* _Exercise description_
Could you reproduce all of the entries below without a single change?

________

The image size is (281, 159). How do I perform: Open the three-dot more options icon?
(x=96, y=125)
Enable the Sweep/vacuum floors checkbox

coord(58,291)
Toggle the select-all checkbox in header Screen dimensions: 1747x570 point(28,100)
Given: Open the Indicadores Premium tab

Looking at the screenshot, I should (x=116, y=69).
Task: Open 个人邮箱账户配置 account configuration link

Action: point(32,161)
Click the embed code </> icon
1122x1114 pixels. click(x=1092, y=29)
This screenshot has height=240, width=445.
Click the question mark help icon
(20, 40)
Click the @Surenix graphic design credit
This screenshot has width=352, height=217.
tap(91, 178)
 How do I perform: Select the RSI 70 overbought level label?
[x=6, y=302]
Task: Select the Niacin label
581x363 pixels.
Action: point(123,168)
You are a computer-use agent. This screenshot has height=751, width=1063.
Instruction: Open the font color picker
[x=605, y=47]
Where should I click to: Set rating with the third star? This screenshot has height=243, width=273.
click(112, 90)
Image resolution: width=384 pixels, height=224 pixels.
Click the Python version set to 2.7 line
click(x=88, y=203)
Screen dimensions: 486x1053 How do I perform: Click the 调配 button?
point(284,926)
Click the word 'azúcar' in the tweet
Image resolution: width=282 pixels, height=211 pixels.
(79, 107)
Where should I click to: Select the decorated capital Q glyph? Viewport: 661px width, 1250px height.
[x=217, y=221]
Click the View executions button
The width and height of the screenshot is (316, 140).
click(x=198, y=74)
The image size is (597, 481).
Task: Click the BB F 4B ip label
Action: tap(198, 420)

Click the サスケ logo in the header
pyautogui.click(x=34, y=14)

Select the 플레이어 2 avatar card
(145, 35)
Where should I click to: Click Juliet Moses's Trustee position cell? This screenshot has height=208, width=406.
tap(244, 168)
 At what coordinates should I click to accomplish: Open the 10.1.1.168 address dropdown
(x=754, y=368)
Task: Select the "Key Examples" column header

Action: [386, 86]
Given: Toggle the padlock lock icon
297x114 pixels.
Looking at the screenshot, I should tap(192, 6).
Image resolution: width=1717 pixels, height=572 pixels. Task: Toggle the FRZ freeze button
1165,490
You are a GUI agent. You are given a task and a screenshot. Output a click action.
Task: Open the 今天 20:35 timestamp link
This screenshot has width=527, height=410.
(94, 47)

________

* _Task output_
The image size is (281, 159). How do I perform: Open the three-dot more options icon?
(x=96, y=125)
Enable the Sweep/vacuum floors checkbox

coord(58,291)
Toggle the select-all checkbox in header Screen dimensions: 1747x570 point(28,100)
Given: Open the Indicadores Premium tab

Looking at the screenshot, I should (x=116, y=69).
Task: Open 个人邮箱账户配置 account configuration link

Action: point(32,161)
Click the embed code </> icon
1122x1114 pixels. click(x=1092, y=29)
This screenshot has height=240, width=445.
Click the question mark help icon
(20, 40)
Click the @Surenix graphic design credit
This screenshot has width=352, height=217.
tap(91, 178)
 How do I perform: Select the RSI 70 overbought level label?
[x=6, y=302]
Task: Select the Niacin label
581x363 pixels.
Action: point(123,168)
You are a computer-use agent. This screenshot has height=751, width=1063.
Instruction: Open the font color picker
[x=605, y=47]
Where should I click to: Set rating with the third star? This screenshot has height=243, width=273.
click(112, 90)
Image resolution: width=384 pixels, height=224 pixels.
Click the Python version set to 2.7 line
click(x=88, y=203)
Screen dimensions: 486x1053 How do I perform: Click the 调配 button?
point(284,926)
Click the word 'azúcar' in the tweet
Image resolution: width=282 pixels, height=211 pixels.
(79, 107)
Where should I click to: Select the decorated capital Q glyph? Viewport: 661px width, 1250px height.
[x=217, y=221]
Click the View executions button
The width and height of the screenshot is (316, 140).
click(x=198, y=74)
The image size is (597, 481).
Task: Click the BB F 4B ip label
Action: tap(198, 420)

Click the サスケ logo in the header
pyautogui.click(x=34, y=14)

Select the 플레이어 2 avatar card
(145, 35)
Where should I click to: Click Juliet Moses's Trustee position cell? This screenshot has height=208, width=406.
tap(244, 168)
 At what coordinates should I click to accomplish: Open the 10.1.1.168 address dropdown
(x=754, y=368)
Task: Select the "Key Examples" column header

Action: [386, 86]
Given: Toggle the padlock lock icon
297x114 pixels.
Looking at the screenshot, I should tap(192, 6).
Image resolution: width=1717 pixels, height=572 pixels. Task: Toggle the FRZ freeze button
1165,490
You are a GUI agent. You are given a task and a screenshot. Output a click action.
Task: Open the 今天 20:35 timestamp link
This screenshot has width=527, height=410.
(94, 47)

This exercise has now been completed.